10. Transient Shortage Events
At the Shortage Pricing/Mitigation Workshop, panelists stated
different positions regarding pricing transient, or short-duration,
shortage events.\21\ Transient shortage events are shortage events that
last only a short time, perhaps as short as one or two five-minute
dispatch intervals.\22\ For instance, PJM's market clearing process
will not invoke shortage pricing if it can resolve the shortage within
a certain time.\23\ However, even transient shortage events need a
price signal to provide incentives to develop capabilities to respond
to the shortage.\24\
---------------------------------------------------------------------------
\21\ Id. at 38:19-51:8.
\22\ Id. at 40:19-24; 41:7-10; 44:16-23; 46:1-6.
\23\ Id. at 48:5-12.
\24\ Id. at 47:7-11.
---------------------------------------------------------------------------
a. Should there be a minimum duration for a shortage event before
it triggers shortage pricing? Why or why not? How would one determine
that minimum time, and how does it relate to the settlement interval?
b. Do RTO/ISO rules regarding transient shortage events result in
appropriate price signals? Why or why not? To the extent possible,
please provide empirical evidence supporting your answer.
c. Should treatment of transient shortages be consistent across all
RTOs/ISOs? Why or why not?
11. Interchange Uncertainty
Due to the lag between price signals and interchange scheduling for
import and export transactions, trade between RTOs/ISOs can result in
volatile prices and variable system conditions because the ability of
importers to schedule flows across the seam can lag behind actual
system needs, creating uncertainty in interchange and contributing to
operational issues.\25\ Several RTOs/ISOs have instituted new rules,
such as NYISO's and PJM's Coordinated Transaction Scheduling (CTS),
which attempt to better coordinate interchange schedules and price
signals in order to improve inter-RTO/ISO flows.

◆ Data segment:
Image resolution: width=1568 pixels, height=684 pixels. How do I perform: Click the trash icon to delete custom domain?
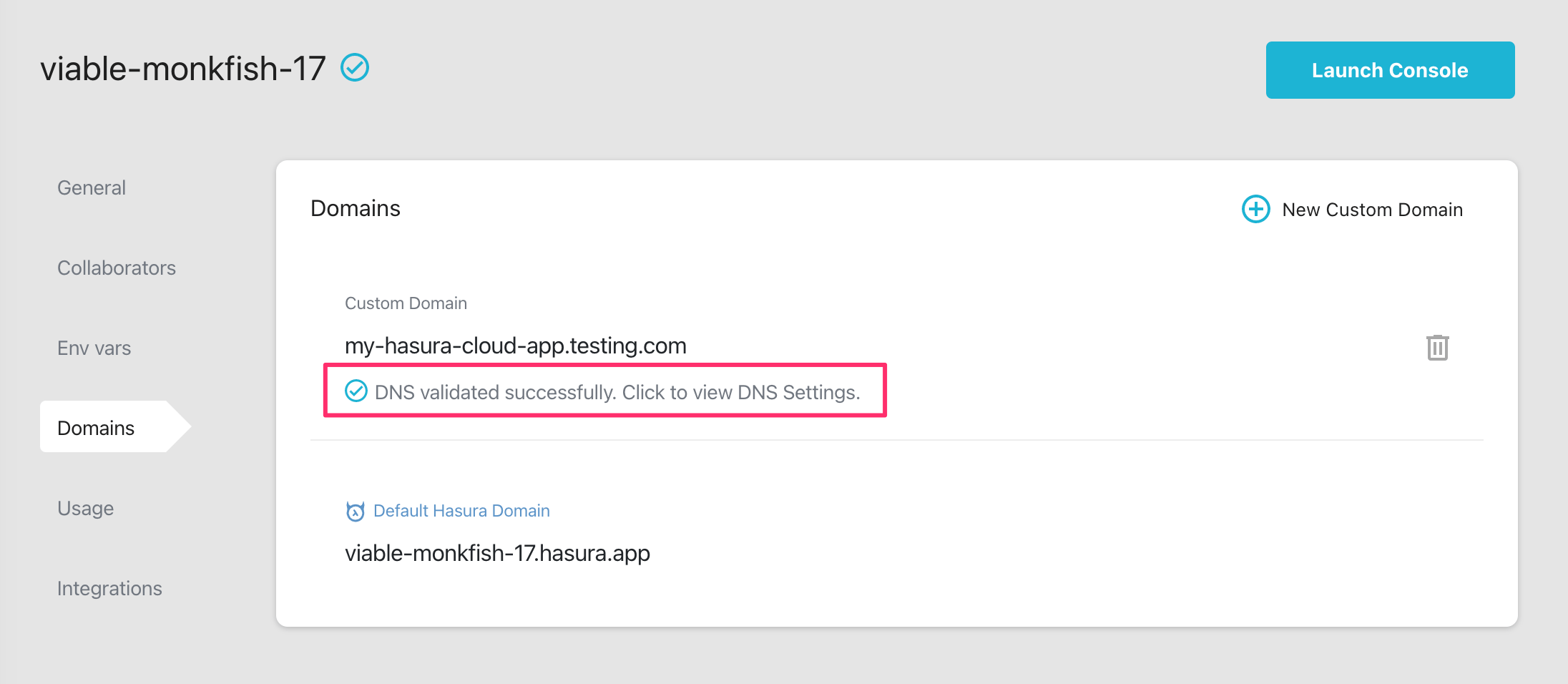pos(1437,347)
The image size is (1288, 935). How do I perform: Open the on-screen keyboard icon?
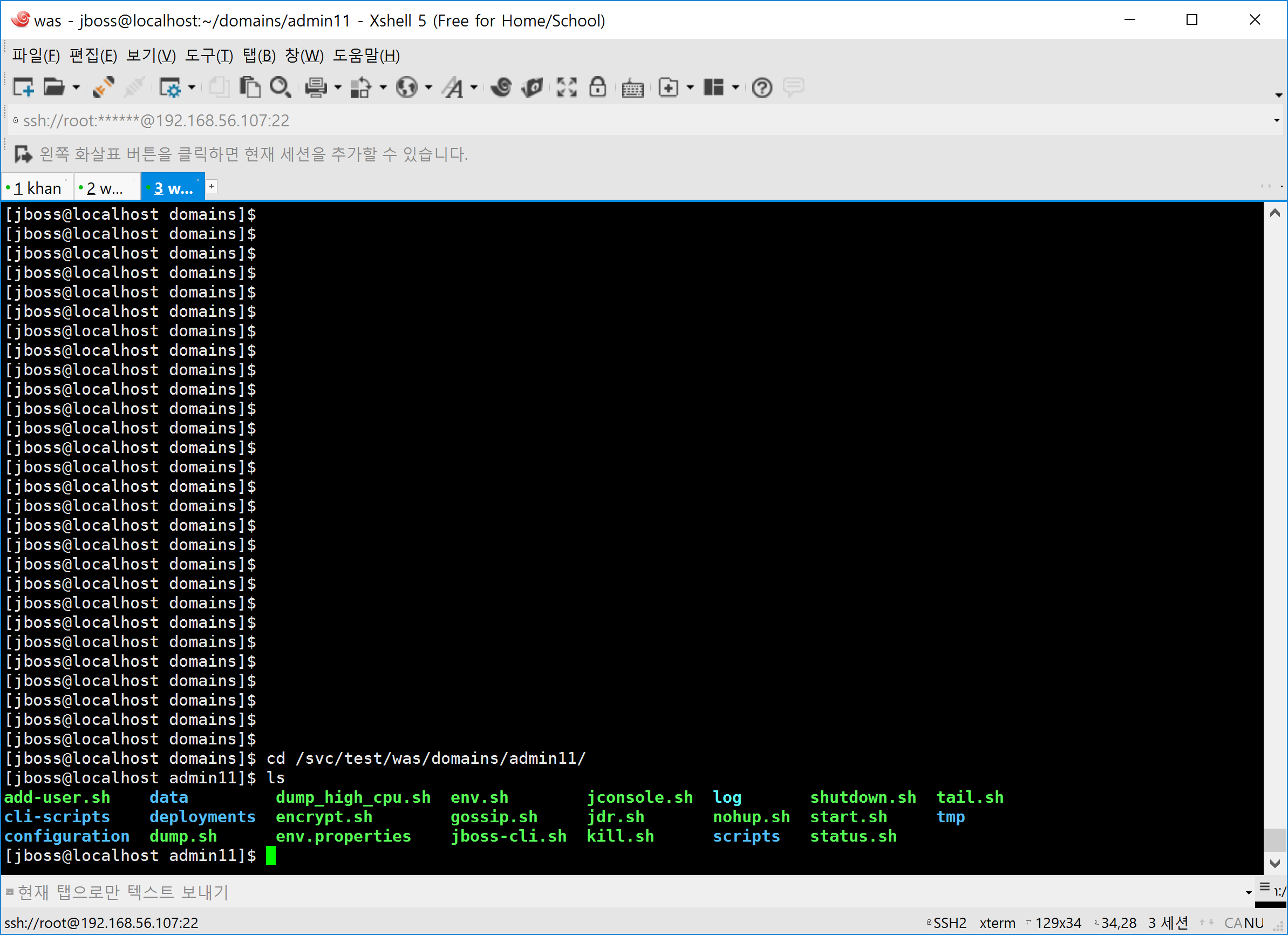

◆ Goal: Extend the excerpt on shortage pricing in RTO/ISO markets, picking up after its final sentence on coordinated interchange scheduling.

◆ Exercise output:
---------------------------------------------------------------------------
\25\ See, e.g., the experience of Midcontinent System Operator,
Inc. and PJM on July 6, 2012 as discussed in FERC, Price Formation
in Organized Wholesale Electricity Markets: Staff Analysis of
Shortage Pricing, Docket No. AD14-14-000, at 21-22 (Oct. 2014),
available at https://www.ferc.gov/legal/staff-reports/2014/AD14-14-pricing-rto-iso-markets.pdf.
---------------------------------------------------------------------------
a. What can the RTOs/ISOs do to reduce interchange uncertainty?
Does CTS help to reduce the uncertainty in interchange created by the
lag between price posting and interchange schedules? Does the ability
to reduce uncertainty depend on whether all interchange spread bids are
incorporated into the RTO/ISO dispatch model (as proposed for the CTS
implementation between NYISO and ISO-NE) rather than simply allowing
interchange spread bids on a voluntary basis (as proposed for the CTS
implementation between NYISO and PJM)? Are there other steps that
should be taken to reduce interchange uncertainty?
b. What information do market participants need to better respond
to interchange price signals?
12. Next Steps
a. Are there other price formation issues that, if addressed, would
improve energy and ancillary services price formation in RTO/ISO
markets? What are they?
b. What are the highest-priority price formation issues to address?
Is the priority of issues different in different RTO/ISO markets? If
so, what are the priorities for each RTO/ISO and are the RTOs/ISOs
currently addressing those issues sufficiently?